**DESCRIPTION OF THE TASK:** Write out again the entries from the first line to the line that includes "Task: Click the Verify phone number help icon", keeping both of those lines.

============

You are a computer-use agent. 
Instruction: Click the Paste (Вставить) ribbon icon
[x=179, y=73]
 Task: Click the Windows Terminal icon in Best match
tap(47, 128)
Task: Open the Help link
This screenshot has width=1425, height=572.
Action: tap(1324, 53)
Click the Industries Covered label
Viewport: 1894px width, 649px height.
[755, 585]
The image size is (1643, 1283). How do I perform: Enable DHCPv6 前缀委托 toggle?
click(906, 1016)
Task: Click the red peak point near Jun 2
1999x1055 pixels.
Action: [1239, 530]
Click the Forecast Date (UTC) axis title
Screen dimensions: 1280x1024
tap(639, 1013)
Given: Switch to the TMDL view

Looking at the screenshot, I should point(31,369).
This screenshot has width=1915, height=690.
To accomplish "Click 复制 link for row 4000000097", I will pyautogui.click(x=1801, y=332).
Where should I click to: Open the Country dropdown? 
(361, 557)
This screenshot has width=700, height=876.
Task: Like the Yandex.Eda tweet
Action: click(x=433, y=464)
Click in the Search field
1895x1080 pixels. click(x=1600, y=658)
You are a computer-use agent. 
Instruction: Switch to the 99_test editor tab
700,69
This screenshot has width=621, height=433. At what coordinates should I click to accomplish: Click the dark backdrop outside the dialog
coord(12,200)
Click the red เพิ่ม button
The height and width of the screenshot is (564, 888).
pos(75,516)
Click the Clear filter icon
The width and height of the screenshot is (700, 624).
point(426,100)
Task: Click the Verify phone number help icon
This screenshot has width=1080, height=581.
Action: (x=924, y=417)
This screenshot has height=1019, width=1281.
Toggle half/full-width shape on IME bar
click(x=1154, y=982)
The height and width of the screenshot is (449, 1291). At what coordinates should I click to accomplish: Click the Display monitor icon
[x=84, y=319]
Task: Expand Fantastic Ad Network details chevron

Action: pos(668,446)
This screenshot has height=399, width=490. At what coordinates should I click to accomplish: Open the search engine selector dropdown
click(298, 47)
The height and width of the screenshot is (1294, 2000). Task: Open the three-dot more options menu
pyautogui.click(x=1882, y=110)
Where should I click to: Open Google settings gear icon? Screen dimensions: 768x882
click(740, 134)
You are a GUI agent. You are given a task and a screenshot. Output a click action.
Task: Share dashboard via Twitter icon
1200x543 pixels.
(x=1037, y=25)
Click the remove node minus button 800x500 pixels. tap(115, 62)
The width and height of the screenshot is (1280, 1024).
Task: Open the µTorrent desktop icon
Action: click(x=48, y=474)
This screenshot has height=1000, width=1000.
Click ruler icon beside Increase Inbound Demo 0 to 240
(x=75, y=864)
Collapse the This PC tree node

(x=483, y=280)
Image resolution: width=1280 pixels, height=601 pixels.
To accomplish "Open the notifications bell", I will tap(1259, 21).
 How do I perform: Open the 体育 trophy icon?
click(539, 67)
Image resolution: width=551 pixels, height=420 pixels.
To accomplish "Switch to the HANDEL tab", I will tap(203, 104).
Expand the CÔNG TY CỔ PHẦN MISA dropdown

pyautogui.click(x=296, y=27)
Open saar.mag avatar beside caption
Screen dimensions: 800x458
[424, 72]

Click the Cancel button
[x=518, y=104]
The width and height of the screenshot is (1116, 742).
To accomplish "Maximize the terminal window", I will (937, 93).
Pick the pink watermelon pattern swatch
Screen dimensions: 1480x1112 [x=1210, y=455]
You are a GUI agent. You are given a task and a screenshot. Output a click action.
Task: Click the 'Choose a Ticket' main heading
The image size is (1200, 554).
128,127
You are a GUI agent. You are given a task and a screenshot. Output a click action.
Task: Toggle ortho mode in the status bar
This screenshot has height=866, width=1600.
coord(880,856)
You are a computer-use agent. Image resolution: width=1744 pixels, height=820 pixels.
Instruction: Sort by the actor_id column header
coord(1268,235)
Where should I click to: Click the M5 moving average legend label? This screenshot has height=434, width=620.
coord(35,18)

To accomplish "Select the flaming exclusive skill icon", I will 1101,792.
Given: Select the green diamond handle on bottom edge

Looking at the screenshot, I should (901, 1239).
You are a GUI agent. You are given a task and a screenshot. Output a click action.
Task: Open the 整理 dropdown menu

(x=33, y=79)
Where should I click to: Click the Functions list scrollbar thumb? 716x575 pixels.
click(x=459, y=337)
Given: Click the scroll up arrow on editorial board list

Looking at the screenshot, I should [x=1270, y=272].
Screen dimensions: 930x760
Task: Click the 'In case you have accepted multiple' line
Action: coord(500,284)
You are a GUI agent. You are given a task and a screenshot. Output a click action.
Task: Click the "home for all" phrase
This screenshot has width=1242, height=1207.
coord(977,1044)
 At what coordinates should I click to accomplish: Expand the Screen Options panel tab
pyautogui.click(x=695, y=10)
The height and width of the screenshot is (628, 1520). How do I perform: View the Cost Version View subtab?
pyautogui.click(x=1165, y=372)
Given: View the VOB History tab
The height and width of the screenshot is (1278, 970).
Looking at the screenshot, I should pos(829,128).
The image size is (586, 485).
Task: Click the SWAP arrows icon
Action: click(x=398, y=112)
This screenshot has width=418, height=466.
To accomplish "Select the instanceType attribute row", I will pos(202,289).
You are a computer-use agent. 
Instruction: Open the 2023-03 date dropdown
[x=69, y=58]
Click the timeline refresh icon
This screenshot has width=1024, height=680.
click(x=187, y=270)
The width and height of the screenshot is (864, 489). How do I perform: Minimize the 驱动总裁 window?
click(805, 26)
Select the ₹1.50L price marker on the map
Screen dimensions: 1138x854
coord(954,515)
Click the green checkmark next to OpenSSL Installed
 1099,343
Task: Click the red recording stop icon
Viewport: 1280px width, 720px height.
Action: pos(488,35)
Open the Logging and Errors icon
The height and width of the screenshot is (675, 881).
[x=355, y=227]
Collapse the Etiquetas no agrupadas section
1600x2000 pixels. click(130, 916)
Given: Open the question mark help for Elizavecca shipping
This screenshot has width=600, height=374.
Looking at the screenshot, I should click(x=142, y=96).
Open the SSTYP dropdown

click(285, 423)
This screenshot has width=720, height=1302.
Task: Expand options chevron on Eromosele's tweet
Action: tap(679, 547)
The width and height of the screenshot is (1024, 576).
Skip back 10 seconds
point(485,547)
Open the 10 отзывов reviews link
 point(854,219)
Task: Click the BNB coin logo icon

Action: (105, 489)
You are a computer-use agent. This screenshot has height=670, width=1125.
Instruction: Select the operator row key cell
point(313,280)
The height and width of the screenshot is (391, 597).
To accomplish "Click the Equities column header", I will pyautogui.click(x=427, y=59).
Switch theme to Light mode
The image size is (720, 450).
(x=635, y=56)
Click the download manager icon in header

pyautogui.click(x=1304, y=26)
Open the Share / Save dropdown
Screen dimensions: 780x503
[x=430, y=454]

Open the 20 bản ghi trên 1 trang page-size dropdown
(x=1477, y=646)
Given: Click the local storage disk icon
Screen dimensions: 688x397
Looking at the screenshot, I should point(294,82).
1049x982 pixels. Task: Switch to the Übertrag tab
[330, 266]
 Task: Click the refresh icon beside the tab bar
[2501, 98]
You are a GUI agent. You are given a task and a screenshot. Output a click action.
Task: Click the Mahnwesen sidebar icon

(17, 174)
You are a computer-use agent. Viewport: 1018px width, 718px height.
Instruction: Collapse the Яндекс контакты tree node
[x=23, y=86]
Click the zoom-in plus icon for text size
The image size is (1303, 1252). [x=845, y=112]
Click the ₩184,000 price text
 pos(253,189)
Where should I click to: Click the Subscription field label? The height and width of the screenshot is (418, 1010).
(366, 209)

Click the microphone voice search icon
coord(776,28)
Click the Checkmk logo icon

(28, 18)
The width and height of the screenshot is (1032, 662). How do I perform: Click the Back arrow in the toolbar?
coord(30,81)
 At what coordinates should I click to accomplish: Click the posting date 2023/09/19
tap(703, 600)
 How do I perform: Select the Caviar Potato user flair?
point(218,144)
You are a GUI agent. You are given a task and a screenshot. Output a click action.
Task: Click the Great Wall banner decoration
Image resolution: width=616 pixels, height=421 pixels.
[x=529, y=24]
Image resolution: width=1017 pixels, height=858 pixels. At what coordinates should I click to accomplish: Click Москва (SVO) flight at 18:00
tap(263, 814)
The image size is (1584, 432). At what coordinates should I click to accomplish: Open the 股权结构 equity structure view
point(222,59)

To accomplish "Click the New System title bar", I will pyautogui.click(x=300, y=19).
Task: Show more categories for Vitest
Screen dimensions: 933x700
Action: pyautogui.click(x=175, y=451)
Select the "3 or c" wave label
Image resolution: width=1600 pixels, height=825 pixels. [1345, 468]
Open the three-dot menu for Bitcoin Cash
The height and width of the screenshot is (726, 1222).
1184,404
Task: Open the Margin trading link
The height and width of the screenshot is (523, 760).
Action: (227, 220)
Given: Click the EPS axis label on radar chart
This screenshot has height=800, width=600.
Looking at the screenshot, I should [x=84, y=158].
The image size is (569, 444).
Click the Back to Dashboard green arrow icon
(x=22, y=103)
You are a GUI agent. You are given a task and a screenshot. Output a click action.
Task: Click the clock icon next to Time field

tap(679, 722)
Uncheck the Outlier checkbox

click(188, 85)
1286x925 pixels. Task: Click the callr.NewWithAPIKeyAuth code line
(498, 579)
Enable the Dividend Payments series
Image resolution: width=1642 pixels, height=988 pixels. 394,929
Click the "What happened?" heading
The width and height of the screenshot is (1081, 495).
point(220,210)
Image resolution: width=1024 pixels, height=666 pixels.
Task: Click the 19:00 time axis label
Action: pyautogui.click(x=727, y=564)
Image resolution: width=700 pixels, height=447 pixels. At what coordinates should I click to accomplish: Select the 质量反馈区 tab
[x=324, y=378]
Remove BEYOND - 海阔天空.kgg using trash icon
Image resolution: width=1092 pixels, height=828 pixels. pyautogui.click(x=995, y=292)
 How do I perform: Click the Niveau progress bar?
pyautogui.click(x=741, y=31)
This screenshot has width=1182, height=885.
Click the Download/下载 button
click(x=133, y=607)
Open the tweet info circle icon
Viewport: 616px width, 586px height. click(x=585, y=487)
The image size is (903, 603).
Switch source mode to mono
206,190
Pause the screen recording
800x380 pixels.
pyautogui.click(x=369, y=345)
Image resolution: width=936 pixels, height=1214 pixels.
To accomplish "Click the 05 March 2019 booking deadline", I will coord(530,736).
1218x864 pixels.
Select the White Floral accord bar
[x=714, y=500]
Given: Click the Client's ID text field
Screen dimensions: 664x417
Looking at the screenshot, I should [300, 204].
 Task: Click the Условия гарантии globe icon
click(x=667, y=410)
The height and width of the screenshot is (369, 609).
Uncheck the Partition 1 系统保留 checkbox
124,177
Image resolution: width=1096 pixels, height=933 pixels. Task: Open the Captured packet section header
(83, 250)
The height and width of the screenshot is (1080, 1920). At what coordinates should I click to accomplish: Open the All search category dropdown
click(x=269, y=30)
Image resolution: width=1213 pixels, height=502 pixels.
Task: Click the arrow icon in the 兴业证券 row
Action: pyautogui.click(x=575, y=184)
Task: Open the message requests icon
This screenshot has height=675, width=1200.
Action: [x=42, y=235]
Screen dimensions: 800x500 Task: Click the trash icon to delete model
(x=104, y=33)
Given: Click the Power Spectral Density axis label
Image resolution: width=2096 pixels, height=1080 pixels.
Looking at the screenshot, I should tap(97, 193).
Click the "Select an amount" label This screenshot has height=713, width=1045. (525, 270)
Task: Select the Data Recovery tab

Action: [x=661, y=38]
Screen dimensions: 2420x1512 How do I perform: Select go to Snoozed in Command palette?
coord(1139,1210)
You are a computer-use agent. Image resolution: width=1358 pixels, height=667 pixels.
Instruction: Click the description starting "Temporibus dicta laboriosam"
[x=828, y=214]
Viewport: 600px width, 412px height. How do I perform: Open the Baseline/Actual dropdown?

============

**ANSWER SPACE:**
You are a computer-use agent. 
Instruction: Click the Paste (Вставить) ribbon icon
[x=179, y=73]
 Task: Click the Windows Terminal icon in Best match
tap(47, 128)
Task: Open the Help link
This screenshot has width=1425, height=572.
Action: tap(1324, 53)
Click the Industries Covered label
Viewport: 1894px width, 649px height.
[755, 585]
The image size is (1643, 1283). How do I perform: Enable DHCPv6 前缀委托 toggle?
click(906, 1016)
Task: Click the red peak point near Jun 2
1999x1055 pixels.
Action: [1239, 530]
Click the Forecast Date (UTC) axis title
Screen dimensions: 1280x1024
tap(639, 1013)
Given: Switch to the TMDL view

Looking at the screenshot, I should point(31,369).
This screenshot has width=1915, height=690.
To accomplish "Click 复制 link for row 4000000097", I will pyautogui.click(x=1801, y=332).
Where should I click to: Open the Country dropdown? 
(361, 557)
This screenshot has width=700, height=876.
Task: Like the Yandex.Eda tweet
Action: click(x=433, y=464)
Click in the Search field
1895x1080 pixels. click(x=1600, y=658)
You are a computer-use agent. 
Instruction: Switch to the 99_test editor tab
700,69
This screenshot has width=621, height=433. At what coordinates should I click to accomplish: Click the dark backdrop outside the dialog
coord(12,200)
Click the red เพิ่ม button
The height and width of the screenshot is (564, 888).
pos(75,516)
Click the Clear filter icon
The width and height of the screenshot is (700, 624).
point(426,100)
Task: Click the Verify phone number help icon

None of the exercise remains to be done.